▶ _任務_
A. 請把這段關於神經症診斷的文字中的「治療的可行性不是總能完全確定的。」譯成英文。
B. 根據這段關於神經症診斷的文字,判斷下列說法是否相符,並分別引出起決定作用的原句:(i) 鑒別診斷在每一階段都能立刻發現;(ii) 做這類決定的責任由醫生承擔;(iii) 神經症患者最普遍的恐懼是害怕自己會精神錯亂。
C. 從這段關於神經症診斷的文字的最後一句之後續寫下去。

▶ _給定文本_
——

對我來說承認這點並不困難,這表明我並不像你想象中的那樣帶有情感偏見。我遲遲不提這些事情,因為一討論它們,就又得涉及到理論問題。“現在你在想什麽?”首先是診斷問題。當分析一個神經錯亂的患者時,你希望預先確定——當然在可能確定的範圍內——患者適合這種治療,通過治療分析可以幫助他。但是,隻有當患者真是一個神經症患者時才可如此確定。
“我想我可以從他訴說的症狀上判斷。”
這正是一個新的複雜的情況出現的地方。治療的可行性不是總能完全確定的。病人也許表現出神經症的外部特征,而實際可能是別的什麽病——是一種不可治愈的精神病的初期或是大腦的破壞作用的初始狀態。這種差別——鑒別診斷——便不容易也不能在每一階段立刻發現。當然,做這類決定的責任隻能由醫生來承擔。正如我所說,這對他來說也不容易。疾病可能在相當一段時間裏無惡性表現,隻是在最後才表現出危害性。的確,神經症患者最普遍的恐懼就是,害怕自己會精神錯亂。然而,如果一個醫生一時誤診了這種病或不能確定它,也不會引起什麽危害,任何不必要的事都沒有做。在此種情形下,分析治療也不會引起任何危害,盡管會有人說它是不必要的浪費,當然肯定會有很多人責備分析治療的意外後果。這種責備無疑是不公正的,但這種情況也著實應該避免。

——

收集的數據

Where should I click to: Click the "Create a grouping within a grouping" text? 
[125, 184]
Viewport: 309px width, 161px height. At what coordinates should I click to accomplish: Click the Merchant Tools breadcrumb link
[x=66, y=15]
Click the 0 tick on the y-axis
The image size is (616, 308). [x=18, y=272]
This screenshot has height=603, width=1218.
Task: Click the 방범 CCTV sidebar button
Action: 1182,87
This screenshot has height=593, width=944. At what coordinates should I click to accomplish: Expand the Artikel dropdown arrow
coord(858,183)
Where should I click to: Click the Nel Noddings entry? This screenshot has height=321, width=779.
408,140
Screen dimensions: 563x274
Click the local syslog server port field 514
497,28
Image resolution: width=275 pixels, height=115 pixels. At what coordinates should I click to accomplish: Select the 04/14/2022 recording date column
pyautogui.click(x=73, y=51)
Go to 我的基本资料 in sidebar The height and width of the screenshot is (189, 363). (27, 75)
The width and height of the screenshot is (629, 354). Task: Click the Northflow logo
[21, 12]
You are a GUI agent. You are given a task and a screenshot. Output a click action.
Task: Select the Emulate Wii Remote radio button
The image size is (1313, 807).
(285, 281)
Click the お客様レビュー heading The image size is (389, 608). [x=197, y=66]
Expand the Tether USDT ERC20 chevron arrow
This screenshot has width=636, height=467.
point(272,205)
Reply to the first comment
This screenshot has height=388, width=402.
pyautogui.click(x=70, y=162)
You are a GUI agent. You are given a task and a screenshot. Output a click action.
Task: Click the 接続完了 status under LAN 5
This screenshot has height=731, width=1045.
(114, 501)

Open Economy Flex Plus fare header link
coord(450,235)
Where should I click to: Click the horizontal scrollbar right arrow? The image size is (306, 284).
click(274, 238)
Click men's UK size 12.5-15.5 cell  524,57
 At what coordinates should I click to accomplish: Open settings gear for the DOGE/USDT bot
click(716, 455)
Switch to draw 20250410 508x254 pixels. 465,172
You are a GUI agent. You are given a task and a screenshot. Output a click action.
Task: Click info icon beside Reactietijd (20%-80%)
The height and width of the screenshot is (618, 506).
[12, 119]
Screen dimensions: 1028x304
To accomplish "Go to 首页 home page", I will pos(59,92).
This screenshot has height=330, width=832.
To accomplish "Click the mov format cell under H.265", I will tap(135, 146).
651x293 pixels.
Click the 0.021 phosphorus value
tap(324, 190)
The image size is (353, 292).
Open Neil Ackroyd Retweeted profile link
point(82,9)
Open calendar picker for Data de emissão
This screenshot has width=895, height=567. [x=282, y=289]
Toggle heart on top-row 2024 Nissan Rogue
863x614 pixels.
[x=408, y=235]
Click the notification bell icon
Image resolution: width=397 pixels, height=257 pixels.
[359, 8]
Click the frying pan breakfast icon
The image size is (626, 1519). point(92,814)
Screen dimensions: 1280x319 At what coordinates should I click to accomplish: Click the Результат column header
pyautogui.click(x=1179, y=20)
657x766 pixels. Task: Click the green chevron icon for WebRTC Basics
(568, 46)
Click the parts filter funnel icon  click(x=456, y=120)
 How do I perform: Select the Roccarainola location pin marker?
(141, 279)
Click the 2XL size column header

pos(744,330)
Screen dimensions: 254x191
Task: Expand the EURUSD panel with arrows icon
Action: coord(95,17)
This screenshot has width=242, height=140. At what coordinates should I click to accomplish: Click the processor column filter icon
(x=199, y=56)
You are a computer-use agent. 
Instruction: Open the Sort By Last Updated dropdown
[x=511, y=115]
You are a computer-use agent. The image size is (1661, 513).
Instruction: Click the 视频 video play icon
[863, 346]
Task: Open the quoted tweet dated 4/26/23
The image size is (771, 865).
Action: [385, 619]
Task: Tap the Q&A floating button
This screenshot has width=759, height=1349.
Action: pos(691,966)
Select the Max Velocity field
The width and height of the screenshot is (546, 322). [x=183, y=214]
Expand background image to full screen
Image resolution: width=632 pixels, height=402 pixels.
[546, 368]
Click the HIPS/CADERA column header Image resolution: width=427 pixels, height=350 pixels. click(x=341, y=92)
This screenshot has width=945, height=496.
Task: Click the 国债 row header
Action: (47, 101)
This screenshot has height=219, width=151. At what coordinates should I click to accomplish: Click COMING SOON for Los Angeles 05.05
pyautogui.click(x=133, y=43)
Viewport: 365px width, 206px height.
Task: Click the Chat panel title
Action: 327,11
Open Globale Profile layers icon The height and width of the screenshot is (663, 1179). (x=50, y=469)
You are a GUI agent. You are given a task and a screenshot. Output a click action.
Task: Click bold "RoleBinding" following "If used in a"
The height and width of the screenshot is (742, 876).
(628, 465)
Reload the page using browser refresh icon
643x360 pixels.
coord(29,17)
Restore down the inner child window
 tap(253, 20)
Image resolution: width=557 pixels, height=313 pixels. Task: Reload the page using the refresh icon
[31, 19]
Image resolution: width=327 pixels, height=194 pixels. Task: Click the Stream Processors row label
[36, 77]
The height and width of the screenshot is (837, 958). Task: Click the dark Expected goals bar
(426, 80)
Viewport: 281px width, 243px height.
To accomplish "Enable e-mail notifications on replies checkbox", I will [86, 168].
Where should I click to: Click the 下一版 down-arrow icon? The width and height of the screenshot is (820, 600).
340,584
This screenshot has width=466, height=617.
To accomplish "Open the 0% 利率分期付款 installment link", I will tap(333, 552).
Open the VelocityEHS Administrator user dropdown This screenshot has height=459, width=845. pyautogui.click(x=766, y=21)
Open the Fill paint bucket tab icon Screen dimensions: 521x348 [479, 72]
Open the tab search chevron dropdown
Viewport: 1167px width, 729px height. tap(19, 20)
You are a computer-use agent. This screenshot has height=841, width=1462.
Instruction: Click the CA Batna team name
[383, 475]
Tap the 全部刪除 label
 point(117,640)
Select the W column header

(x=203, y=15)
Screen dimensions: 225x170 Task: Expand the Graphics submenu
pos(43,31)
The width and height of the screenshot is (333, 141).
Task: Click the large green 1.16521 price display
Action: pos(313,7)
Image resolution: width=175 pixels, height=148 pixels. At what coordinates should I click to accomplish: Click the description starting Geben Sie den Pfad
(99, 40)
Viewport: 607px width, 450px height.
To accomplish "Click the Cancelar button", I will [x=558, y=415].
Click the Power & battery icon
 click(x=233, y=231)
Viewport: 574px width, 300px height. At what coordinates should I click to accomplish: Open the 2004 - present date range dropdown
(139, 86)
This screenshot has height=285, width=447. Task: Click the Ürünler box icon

——

▶ _參考答案_
A. The feasibility of treatment cannot always be fully determined.

B.
(i) 否:「這種差別——鑒別診斷——便不容易也不能在每一階段立刻發現」
(ii) 是:「做這類決定的責任隻能由醫生來承擔」
(iii) 是:「神經症患者最普遍的恐懼就是,害怕自己會精神錯亂」

C.
“但似乎希望渺茫。它使我對你所說的關於神經症的起源與性質的理論產生了動搖。”
不是的。它隻是再次證明一個事實,即神經症患者是件麻煩事,令包括分析者在內的有關人員非常頭痛。但如果我更準確地陳述我的新觀點的話,也許我可以澄清你的疑惑。對於我們正在討論的這類病例來說,更準確的解釋應該是,它們容易發展成神經症。但這不是由心理原因造成的,而是由身體原因造成的——即致病因素是物質的而非精神的。你懂嗎?